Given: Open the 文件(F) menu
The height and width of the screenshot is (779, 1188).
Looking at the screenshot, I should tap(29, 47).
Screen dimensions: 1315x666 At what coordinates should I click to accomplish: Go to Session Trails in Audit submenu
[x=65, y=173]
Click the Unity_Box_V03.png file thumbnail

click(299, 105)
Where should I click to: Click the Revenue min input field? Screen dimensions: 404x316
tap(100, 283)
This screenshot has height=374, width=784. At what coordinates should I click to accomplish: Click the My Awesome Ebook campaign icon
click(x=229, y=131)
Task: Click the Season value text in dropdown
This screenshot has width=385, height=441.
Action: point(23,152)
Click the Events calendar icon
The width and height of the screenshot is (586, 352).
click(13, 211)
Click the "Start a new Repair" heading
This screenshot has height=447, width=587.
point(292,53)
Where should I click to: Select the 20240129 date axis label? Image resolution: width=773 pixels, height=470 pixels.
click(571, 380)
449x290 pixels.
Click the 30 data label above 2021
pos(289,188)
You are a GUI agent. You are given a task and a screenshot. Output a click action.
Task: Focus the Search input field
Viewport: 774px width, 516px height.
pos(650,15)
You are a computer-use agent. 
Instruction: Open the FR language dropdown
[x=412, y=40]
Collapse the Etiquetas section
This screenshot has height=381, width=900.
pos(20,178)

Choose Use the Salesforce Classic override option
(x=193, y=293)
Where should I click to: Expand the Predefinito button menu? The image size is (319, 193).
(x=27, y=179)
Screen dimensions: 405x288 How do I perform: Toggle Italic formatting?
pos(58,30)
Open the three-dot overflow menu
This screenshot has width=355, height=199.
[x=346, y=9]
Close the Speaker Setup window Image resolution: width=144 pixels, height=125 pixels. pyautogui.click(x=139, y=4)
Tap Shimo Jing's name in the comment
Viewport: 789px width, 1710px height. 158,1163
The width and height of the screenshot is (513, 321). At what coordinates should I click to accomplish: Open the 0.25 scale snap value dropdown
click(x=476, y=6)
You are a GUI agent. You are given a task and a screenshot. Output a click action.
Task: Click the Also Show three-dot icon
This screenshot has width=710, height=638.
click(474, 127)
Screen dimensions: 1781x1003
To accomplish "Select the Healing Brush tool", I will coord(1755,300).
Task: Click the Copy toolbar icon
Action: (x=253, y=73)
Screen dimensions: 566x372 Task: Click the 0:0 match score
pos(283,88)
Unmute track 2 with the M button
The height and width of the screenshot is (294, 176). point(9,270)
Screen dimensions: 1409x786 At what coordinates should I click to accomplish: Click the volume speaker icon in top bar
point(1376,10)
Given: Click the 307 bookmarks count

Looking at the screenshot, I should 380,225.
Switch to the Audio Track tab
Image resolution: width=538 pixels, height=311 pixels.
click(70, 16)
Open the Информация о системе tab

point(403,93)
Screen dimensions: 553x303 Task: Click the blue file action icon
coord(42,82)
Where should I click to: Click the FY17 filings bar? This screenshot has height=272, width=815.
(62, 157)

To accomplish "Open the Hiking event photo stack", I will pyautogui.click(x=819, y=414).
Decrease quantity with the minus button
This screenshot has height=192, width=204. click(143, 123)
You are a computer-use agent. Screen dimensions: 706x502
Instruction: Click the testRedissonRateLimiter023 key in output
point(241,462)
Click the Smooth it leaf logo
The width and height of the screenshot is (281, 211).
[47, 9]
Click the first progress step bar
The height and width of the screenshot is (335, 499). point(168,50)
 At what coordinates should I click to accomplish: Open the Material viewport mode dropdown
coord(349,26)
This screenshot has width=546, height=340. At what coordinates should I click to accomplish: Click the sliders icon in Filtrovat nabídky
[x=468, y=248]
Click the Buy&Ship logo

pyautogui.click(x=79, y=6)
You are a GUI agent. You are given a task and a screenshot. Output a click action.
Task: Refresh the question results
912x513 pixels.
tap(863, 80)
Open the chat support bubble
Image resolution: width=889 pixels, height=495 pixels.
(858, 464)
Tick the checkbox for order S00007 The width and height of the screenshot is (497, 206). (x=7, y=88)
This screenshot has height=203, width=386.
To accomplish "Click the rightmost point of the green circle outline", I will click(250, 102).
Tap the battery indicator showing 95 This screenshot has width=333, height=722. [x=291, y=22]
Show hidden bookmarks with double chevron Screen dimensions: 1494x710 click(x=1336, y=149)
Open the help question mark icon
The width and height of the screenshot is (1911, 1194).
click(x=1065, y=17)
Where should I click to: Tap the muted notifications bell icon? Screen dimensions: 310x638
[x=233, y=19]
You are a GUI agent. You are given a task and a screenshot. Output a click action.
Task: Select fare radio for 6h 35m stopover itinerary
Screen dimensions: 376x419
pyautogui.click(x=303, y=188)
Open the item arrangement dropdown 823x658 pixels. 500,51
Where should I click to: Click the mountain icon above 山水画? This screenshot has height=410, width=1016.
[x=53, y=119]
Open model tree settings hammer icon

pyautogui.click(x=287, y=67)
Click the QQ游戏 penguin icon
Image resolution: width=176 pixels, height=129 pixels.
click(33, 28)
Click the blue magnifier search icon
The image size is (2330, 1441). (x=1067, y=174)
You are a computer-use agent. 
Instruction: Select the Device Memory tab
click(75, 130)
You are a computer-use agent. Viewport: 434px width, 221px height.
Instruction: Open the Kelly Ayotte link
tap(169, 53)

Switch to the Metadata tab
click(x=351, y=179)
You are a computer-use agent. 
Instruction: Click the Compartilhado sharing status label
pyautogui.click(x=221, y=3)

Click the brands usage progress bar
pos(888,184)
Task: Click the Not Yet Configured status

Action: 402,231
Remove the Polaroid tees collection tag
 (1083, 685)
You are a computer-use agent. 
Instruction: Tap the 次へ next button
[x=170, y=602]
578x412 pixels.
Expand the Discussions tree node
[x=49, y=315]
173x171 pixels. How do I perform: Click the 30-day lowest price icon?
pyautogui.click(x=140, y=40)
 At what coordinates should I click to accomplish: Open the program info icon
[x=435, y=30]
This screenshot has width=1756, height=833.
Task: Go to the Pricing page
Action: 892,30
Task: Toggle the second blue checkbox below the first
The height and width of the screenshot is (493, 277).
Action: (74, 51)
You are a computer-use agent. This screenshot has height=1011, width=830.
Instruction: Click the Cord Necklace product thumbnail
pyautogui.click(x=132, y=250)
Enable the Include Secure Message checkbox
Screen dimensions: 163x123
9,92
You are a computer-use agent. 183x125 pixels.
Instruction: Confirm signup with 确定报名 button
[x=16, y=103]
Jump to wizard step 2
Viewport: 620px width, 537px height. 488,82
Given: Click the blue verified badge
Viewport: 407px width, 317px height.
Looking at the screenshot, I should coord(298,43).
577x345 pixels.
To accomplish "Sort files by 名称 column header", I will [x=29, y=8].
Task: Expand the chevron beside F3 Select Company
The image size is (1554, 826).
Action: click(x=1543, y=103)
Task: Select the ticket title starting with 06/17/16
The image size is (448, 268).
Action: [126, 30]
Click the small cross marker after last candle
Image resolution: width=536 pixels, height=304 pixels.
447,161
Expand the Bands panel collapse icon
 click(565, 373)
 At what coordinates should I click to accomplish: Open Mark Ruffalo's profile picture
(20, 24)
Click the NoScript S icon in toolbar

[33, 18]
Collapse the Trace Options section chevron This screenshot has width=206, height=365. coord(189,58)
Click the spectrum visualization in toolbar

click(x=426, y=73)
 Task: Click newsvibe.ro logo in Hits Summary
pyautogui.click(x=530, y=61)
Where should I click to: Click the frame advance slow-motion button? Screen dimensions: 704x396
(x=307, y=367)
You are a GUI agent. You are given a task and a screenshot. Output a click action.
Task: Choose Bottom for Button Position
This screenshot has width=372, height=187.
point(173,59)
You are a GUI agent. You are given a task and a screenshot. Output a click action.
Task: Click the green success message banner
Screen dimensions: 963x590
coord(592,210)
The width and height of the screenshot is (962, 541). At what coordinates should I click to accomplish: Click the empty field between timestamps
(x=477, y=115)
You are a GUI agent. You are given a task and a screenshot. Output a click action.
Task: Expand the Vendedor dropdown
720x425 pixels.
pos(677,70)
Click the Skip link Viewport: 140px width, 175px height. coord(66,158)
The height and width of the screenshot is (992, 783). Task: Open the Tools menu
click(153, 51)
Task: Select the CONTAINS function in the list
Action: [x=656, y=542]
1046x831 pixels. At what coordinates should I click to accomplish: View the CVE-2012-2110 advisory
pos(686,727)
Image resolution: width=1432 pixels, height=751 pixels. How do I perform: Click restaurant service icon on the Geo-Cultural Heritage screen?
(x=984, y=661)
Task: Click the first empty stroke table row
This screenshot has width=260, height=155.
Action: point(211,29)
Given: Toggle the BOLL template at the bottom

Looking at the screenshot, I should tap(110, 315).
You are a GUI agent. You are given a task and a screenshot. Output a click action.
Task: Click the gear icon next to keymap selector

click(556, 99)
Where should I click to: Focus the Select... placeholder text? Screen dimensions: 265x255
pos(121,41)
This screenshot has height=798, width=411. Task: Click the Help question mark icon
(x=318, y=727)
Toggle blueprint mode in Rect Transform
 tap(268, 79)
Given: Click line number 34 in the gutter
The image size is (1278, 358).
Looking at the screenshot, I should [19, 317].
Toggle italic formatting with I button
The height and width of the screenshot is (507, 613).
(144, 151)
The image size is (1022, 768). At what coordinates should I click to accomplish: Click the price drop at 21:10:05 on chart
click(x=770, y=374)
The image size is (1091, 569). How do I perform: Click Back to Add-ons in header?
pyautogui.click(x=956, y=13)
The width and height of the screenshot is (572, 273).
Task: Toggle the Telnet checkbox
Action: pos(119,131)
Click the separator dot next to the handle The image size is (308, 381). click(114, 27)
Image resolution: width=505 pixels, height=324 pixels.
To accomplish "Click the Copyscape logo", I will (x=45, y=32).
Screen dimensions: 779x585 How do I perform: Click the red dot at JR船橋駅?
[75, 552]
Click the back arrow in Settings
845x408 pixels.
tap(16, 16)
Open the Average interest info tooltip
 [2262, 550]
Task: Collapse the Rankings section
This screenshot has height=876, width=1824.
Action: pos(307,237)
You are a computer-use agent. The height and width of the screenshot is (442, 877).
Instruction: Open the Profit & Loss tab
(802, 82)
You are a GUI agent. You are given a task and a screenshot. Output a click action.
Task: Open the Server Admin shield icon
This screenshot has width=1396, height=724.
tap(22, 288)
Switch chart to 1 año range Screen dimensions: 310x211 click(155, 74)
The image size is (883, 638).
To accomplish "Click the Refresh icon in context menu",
# # # # #
* [Work instructions] Duplicate the lines between the one holding "Click the back arrow in Settings" and the one holding "Action: pos(307,237)", inclusive.

* [Final result]
Click the back arrow in Settings
845x408 pixels.
tap(16, 16)
Open the Average interest info tooltip
 [2262, 550]
Task: Collapse the Rankings section
This screenshot has height=876, width=1824.
Action: pos(307,237)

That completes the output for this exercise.